Will Nifty Reach 29,000 by 2026 as Earnings Propel Market Growth?
Synopsis
Key Takeaways
- Nifty projected to reach 29,000 by 2026.
- 11.4% upside potential identified.
- Large-cap stocks likely to outperform.
- Selective opportunities in small and mid-caps.
- Risks skewed towards downside for smaller stocks.
- Focus on sectors like financials and real estate.
New Delhi, Dec 4 (NationPress) - India is poised for a resilient market driven by earnings, with projections indicating that Nifty may touch 29,000, reflecting an upside potential of 11.4%, according to a report released on Thursday.
The analysis provided by Bank of America suggests that large-cap stocks are anticipated to outperform their small and mid-cap counterparts. However, select areas within the small and mid-cap sectors are beginning to reveal promising opportunities, especially in financials, information technology, chemicals, jewellery, consumer durables, and hotels.
The report indicates that risks are leaning towards an upside due to a comprehensive calendar of events, expected policy stability, and a potential reversal of foreign institutional outflows.
Nevertheless, it cautions that any downturn could adversely impact small and mid-caps more severely, given their elevated valuations and heightened sensitivity to risk sentiment.
Bank of America forecasts limited room for valuation growth, as the Nifty currently trades at around 21 times one-year forward earnings, which is approximately one standard deviation above long-term averages.
Historically, such high multiples have been maintained only during periods of significant earnings upgrades.
The brokerage anticipates that earnings growth will gain momentum leading into fiscal 2027, supported by enhanced loan growth in financials, increased discretionary spending due to expected goods and services tax reductions, telecom tariff adjustments, strong performance in non-ferrous metals, and a favorable basis for information technology and staples.
Furthermore, the report advocates for an overweight position in sectors sensitive to interest rates, including financials, real estate, passenger and commercial vehicles, and regulated power utilities.

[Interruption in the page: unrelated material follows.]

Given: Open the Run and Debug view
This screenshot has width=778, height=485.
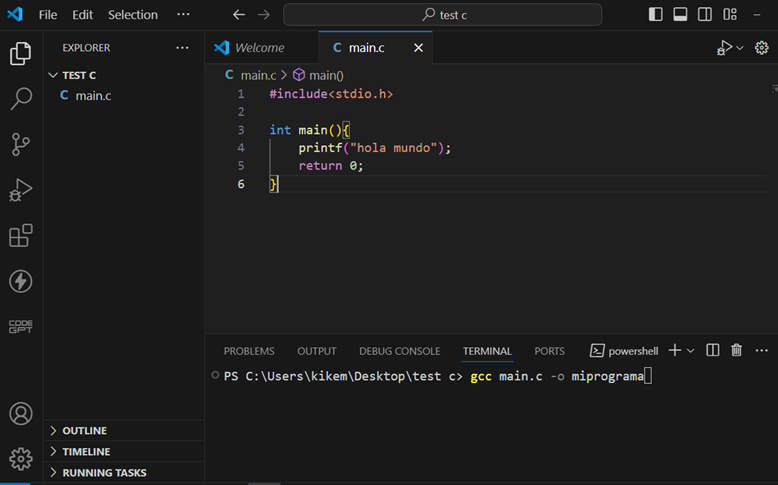Looking at the screenshot, I should point(20,190).
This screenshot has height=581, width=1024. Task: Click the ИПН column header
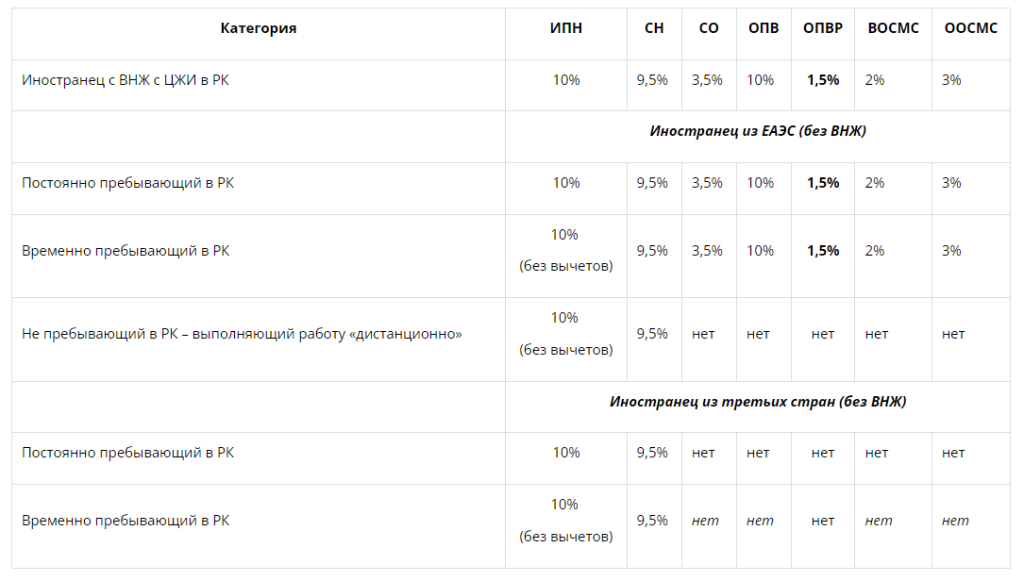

It expects affluent consumption to outpace mass consumption due to stronger balance sheets and more resilient spending power.
However, the report highlights that growth in capital expenditure is projected to decelerate significantly for both central and state governments due to constrained fiscal capacity.
This has led the firm to adopt an underweight stance on Industrials and Cement, while favoring select capital expenditure-linked firms that exhibit clear growth potential.